## Exercise instructions:
Can you output the items word for word, from the very start through the line that contains "Looking at the", and leave the pictures out?

__________________________________________________

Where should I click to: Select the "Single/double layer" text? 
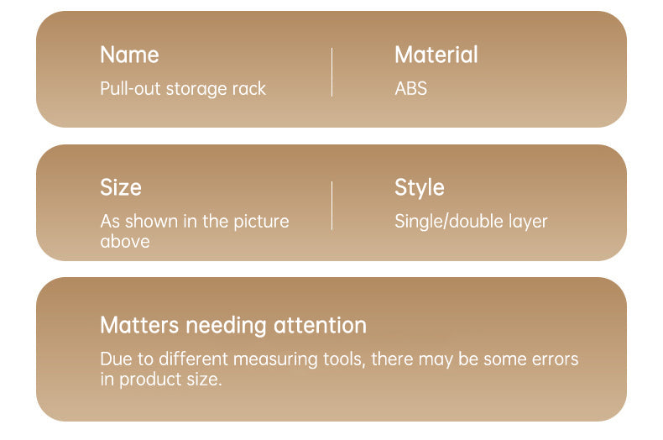(471, 222)
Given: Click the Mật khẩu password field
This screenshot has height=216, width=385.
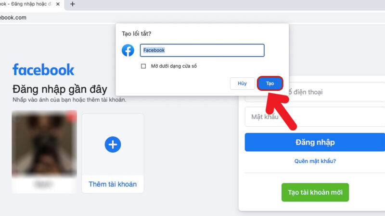Looking at the screenshot, I should pos(315,117).
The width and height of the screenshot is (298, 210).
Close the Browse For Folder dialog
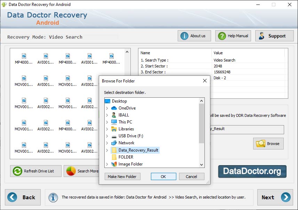204,81
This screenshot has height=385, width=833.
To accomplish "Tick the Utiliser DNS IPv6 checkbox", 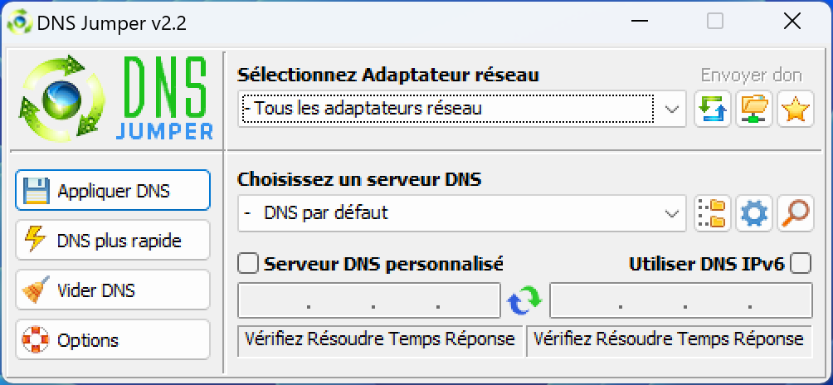I will tap(801, 263).
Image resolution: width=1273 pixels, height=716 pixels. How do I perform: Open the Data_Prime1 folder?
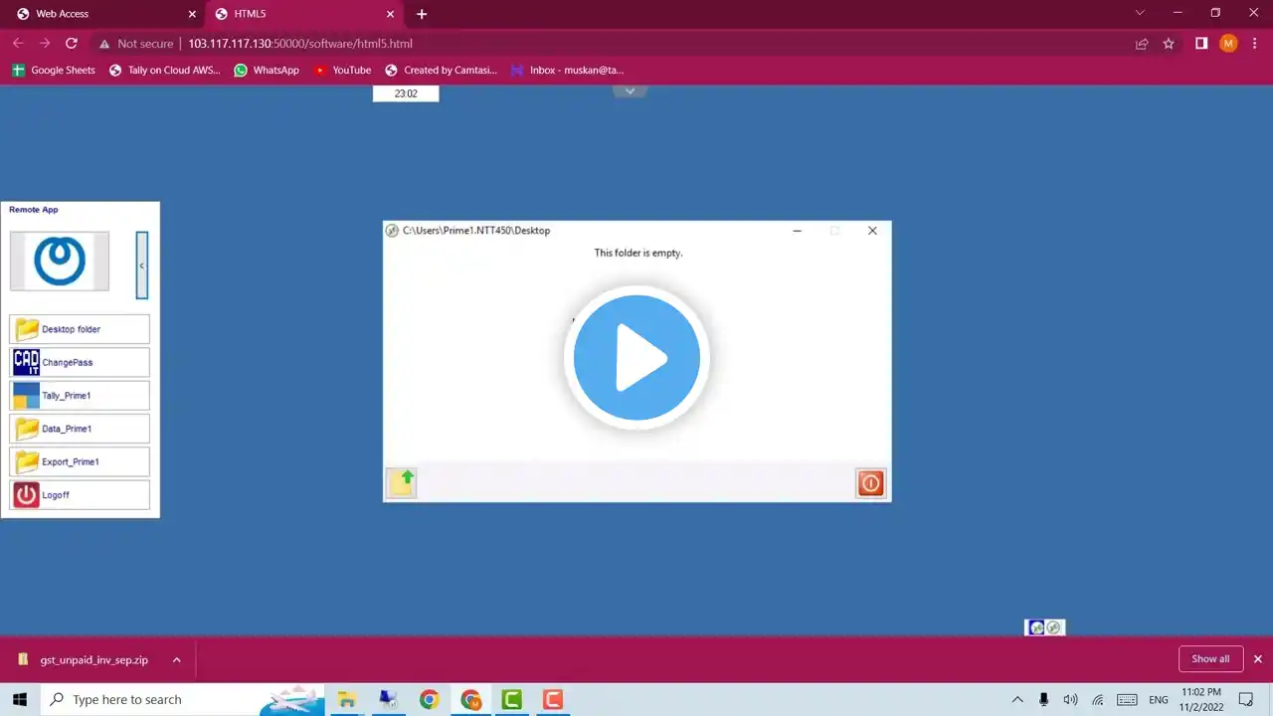(80, 429)
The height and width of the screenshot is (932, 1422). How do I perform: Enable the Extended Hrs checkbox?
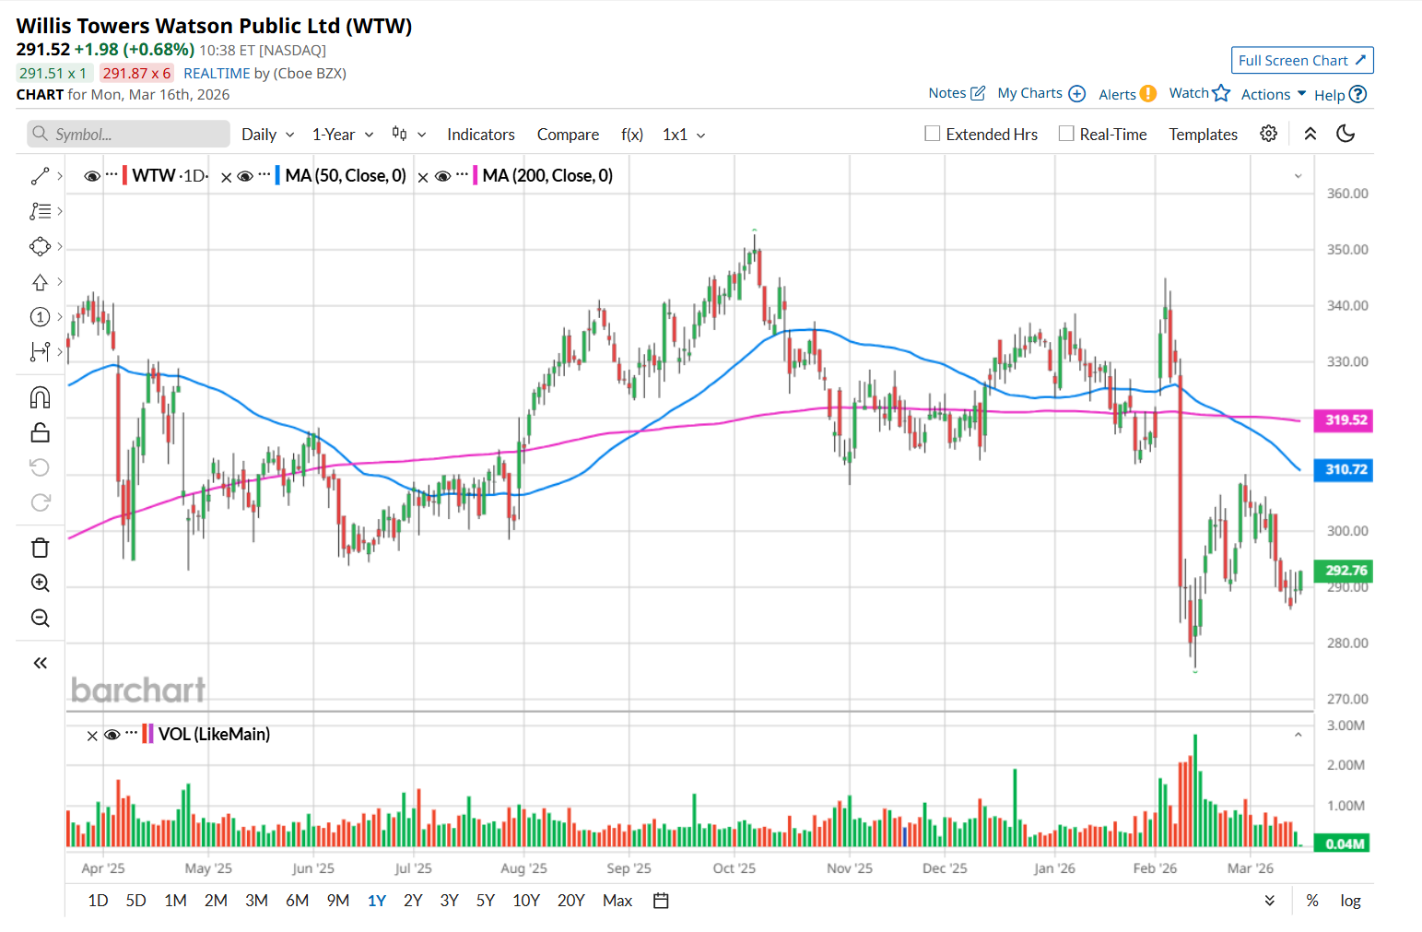(x=933, y=134)
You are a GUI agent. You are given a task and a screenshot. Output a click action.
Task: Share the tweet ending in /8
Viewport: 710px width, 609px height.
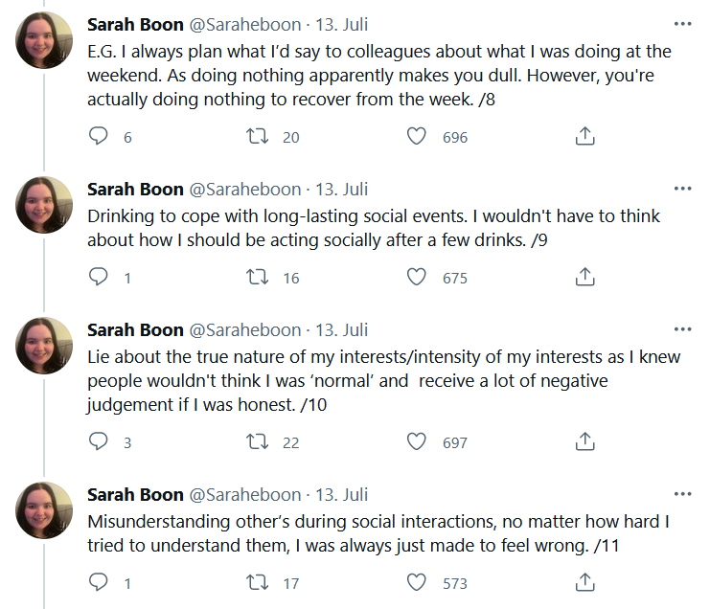584,137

__________________________________________________

## Result of this task:
Where should I click to: Select the "Single/double layer" text? 
(471, 222)
Given: Click the Mật khẩu password field
This screenshot has height=216, width=385.
Looking at the screenshot, I should pos(315,117).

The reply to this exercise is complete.